━━ Entries supplied ━━
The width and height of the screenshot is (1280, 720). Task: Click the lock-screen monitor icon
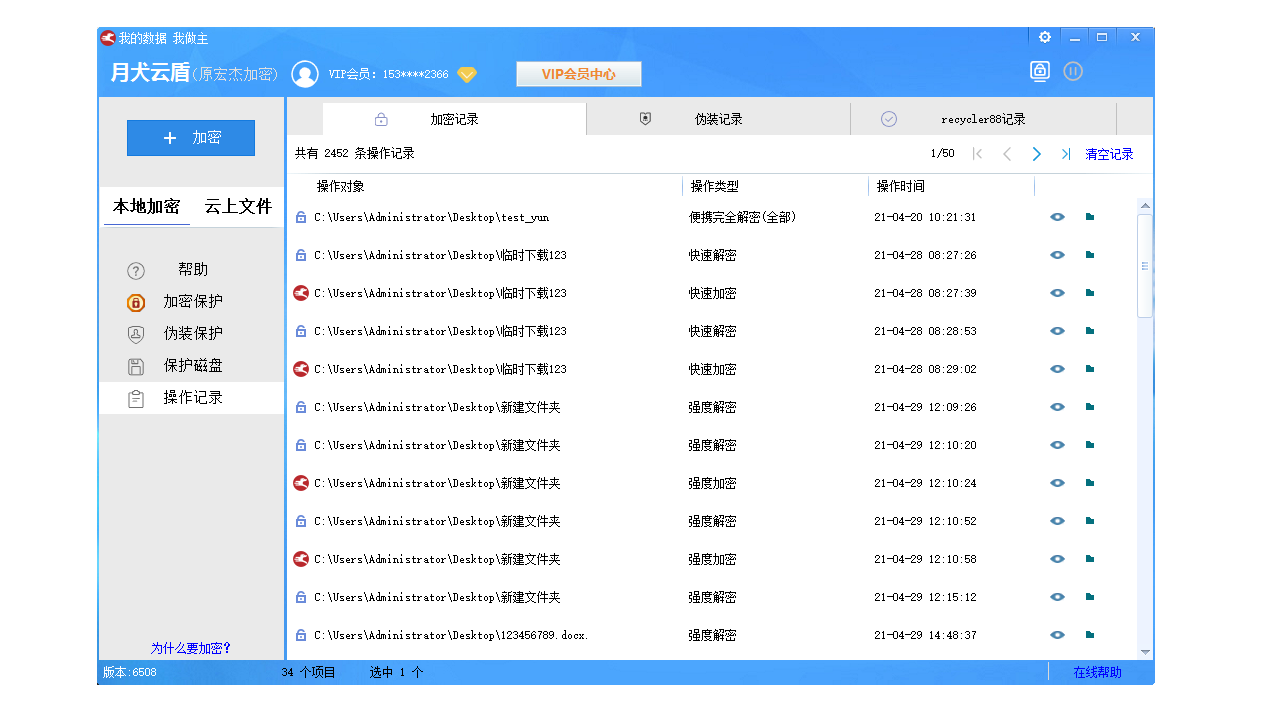click(1039, 71)
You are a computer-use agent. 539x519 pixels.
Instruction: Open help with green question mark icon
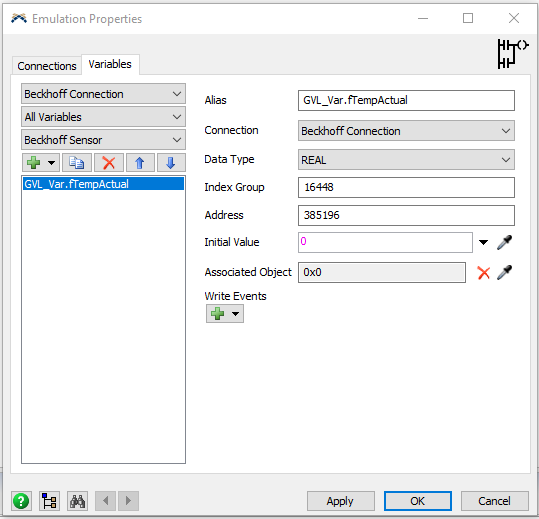click(21, 501)
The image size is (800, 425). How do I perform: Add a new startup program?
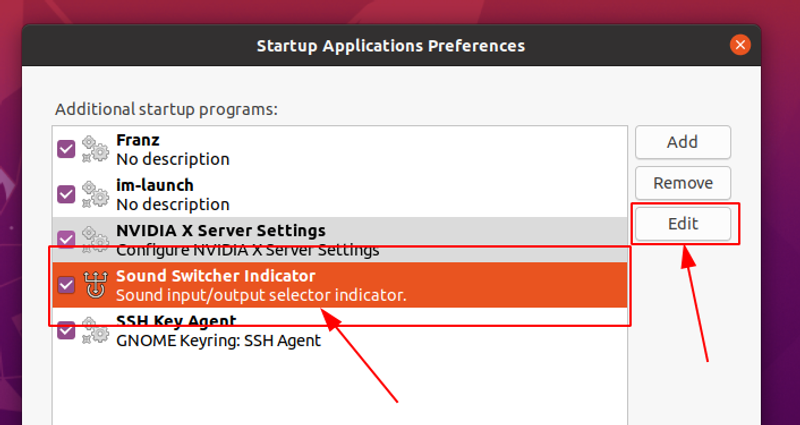point(683,142)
━━━
**What needs to be done**.
Only the lines from the one containing "The image size" through the final line of the data are to be written out, exactly as they stand and without pictures.

**Answer section**.
The image size is (800, 425). How do I perform: Add a new startup program?
point(683,142)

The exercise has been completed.